• EXERCISE GOAL
Pull out of the data below the stretch of lines bounded by the one containing "You are a computer-use agent. Viewport: 446px" and the one containing "Clear the 25", both bounds included, unchanged.

• MATERIAL SUPPLIED

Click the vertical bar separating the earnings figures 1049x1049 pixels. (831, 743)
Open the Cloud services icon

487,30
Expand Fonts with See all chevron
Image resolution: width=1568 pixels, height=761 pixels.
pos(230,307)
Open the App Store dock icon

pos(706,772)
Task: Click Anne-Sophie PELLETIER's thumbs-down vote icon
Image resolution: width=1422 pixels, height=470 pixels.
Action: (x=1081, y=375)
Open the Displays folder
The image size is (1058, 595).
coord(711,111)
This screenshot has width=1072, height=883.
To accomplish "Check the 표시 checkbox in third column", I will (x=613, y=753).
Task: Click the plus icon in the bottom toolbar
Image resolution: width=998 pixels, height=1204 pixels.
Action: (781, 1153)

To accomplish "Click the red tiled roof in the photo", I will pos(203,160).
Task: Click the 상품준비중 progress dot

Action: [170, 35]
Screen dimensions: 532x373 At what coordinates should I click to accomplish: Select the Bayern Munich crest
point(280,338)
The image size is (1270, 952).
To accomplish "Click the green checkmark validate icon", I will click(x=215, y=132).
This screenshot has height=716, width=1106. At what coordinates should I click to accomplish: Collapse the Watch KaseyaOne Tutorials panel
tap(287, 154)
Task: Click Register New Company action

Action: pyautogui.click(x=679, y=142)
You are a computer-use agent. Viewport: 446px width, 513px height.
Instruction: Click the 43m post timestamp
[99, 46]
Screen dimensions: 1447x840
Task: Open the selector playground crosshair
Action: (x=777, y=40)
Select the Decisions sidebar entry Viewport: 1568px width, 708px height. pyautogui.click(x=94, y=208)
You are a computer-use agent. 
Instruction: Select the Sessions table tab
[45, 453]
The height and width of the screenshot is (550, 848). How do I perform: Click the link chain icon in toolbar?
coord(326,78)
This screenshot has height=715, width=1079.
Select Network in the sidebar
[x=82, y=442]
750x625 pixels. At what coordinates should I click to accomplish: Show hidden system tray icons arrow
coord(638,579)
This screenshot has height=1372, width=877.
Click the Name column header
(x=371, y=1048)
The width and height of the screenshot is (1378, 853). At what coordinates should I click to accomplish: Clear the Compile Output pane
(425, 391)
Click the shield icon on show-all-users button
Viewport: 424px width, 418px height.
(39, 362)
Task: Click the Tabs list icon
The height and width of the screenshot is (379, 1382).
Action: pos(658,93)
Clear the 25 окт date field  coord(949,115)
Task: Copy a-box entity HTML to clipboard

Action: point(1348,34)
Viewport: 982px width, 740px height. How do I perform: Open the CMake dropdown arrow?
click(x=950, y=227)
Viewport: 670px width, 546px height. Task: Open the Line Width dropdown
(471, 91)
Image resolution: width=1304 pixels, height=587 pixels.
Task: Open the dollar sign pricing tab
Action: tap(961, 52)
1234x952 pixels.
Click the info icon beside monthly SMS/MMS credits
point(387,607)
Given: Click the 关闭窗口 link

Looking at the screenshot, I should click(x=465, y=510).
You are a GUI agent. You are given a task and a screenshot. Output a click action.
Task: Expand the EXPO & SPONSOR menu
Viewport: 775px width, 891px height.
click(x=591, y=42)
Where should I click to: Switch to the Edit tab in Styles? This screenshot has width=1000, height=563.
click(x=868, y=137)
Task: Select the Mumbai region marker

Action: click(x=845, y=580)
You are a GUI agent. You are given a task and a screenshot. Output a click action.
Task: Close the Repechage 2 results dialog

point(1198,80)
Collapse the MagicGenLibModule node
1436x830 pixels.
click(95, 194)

• OUTPUT FOR THIS EXERCISE
You are a computer-use agent. Viewport: 446px width, 513px height.
Instruction: Click the 43m post timestamp
[99, 46]
Screen dimensions: 1447x840
Task: Open the selector playground crosshair
Action: (x=777, y=40)
Select the Decisions sidebar entry Viewport: 1568px width, 708px height. pyautogui.click(x=94, y=208)
You are a computer-use agent. 
Instruction: Select the Sessions table tab
[45, 453]
The height and width of the screenshot is (550, 848). How do I perform: Click the link chain icon in toolbar?
coord(326,78)
This screenshot has height=715, width=1079.
Select Network in the sidebar
[x=82, y=442]
750x625 pixels. At what coordinates should I click to accomplish: Show hidden system tray icons arrow
coord(638,579)
This screenshot has height=1372, width=877.
Click the Name column header
(x=371, y=1048)
The width and height of the screenshot is (1378, 853). At what coordinates should I click to accomplish: Clear the Compile Output pane
(425, 391)
Click the shield icon on show-all-users button
Viewport: 424px width, 418px height.
(39, 362)
Task: Click the Tabs list icon
The height and width of the screenshot is (379, 1382).
Action: pos(658,93)
Clear the 25 окт date field  coord(949,115)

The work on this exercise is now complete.